Calling Sotomayor a "racist" and a "hack" on his radio show Tuesday, Limbaugh took particular issue with a 2001 speech at Berkeley during which she stated a "wise Latina woman with the richness of her experience would more often than not reach a better conclusion than a white male who hasn't lived that life."
"Here you have a racist – you might want to soften that, and you might want to say a reverse racist," Limbaugh said of that comment.
"And the [liberals] of course say that minorities cannot be racists because they don't have the power to implement their racism," he continued. "Well, those days are gone because reverse racists certainly do have the power to implement their power. Obama is the greatest living example of a reverse racist, and now he's appointed one."

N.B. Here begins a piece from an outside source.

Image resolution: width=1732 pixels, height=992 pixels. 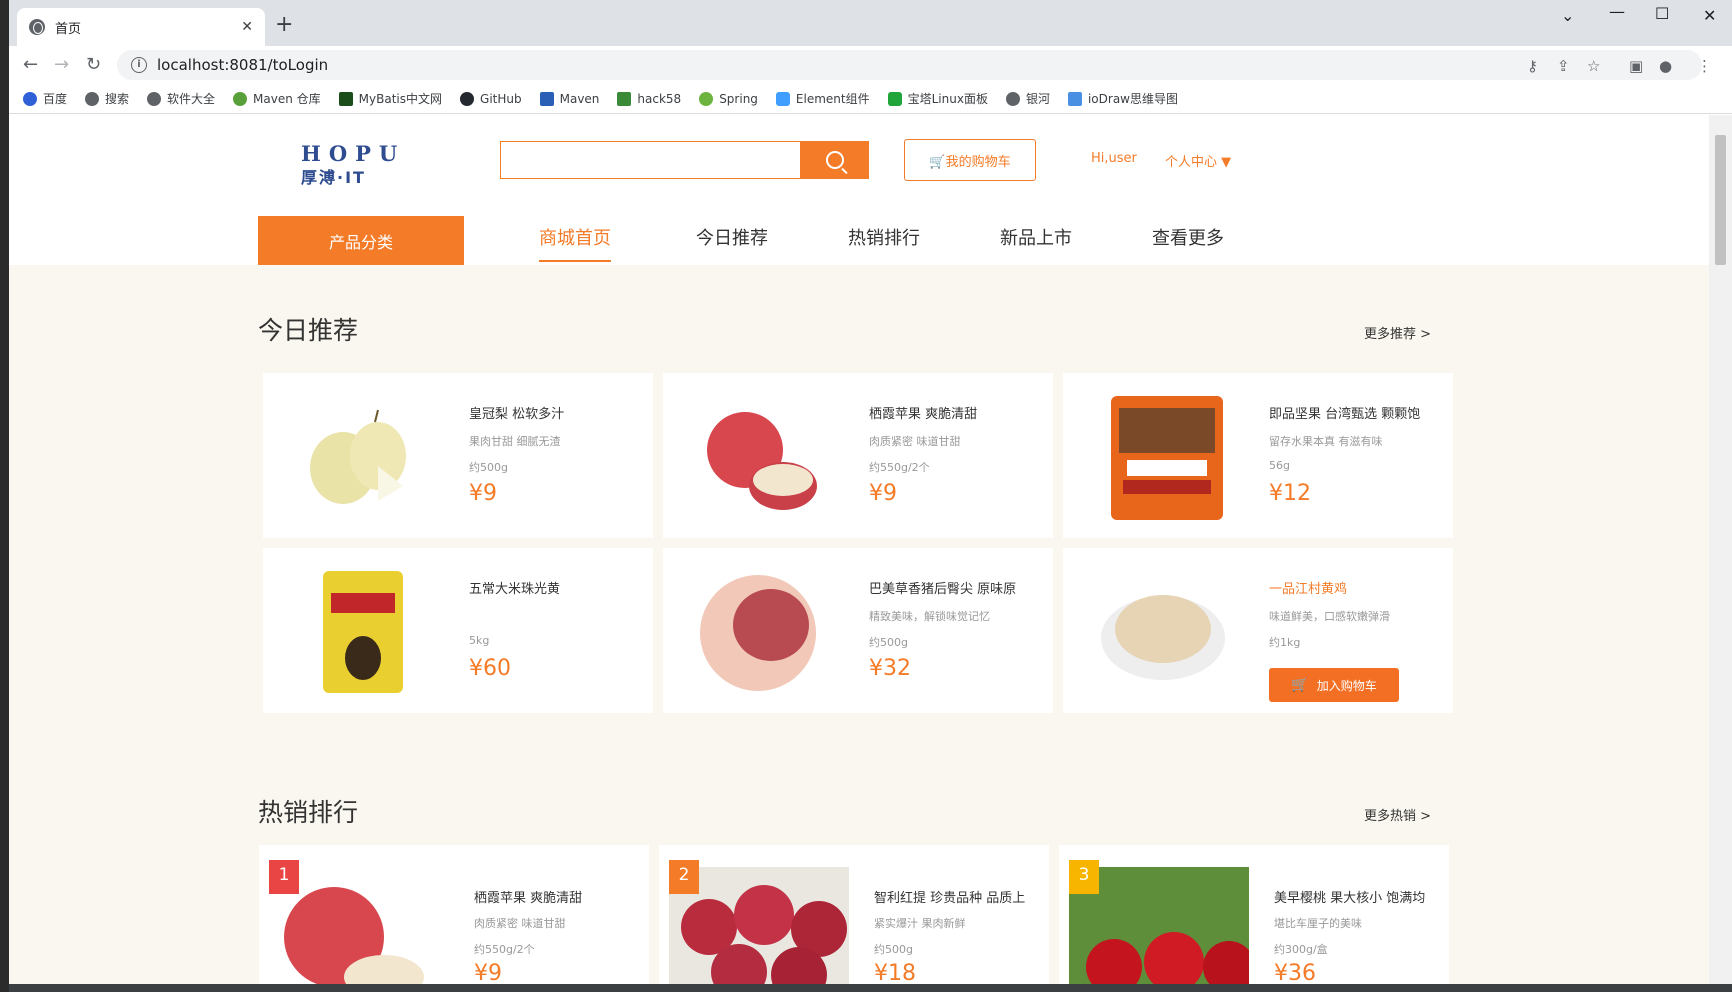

"She's not the brain that they're portraying her to be. She's not a constitutional jurist," Limbaugh also said, referencing a New Republic article last month in which Jeffrey Rosen, the magazines legal affairs editor, wrote that "her opinions, although competent, are viewed by former prosecutors as not especially clean or tight, and sometimes miss the forest for the trees."
"She is an affirmative action case extraordinaire, and she has put down white men in favor of Latina women," Limbaugh said.
White House press secretary Robert Gibbs defended Sotomayor's Berkeley comments Tuesday. "If you look at the context of the longer speech that she makes, I think what she says is very much common sense in terms of different experiences, different people," he said.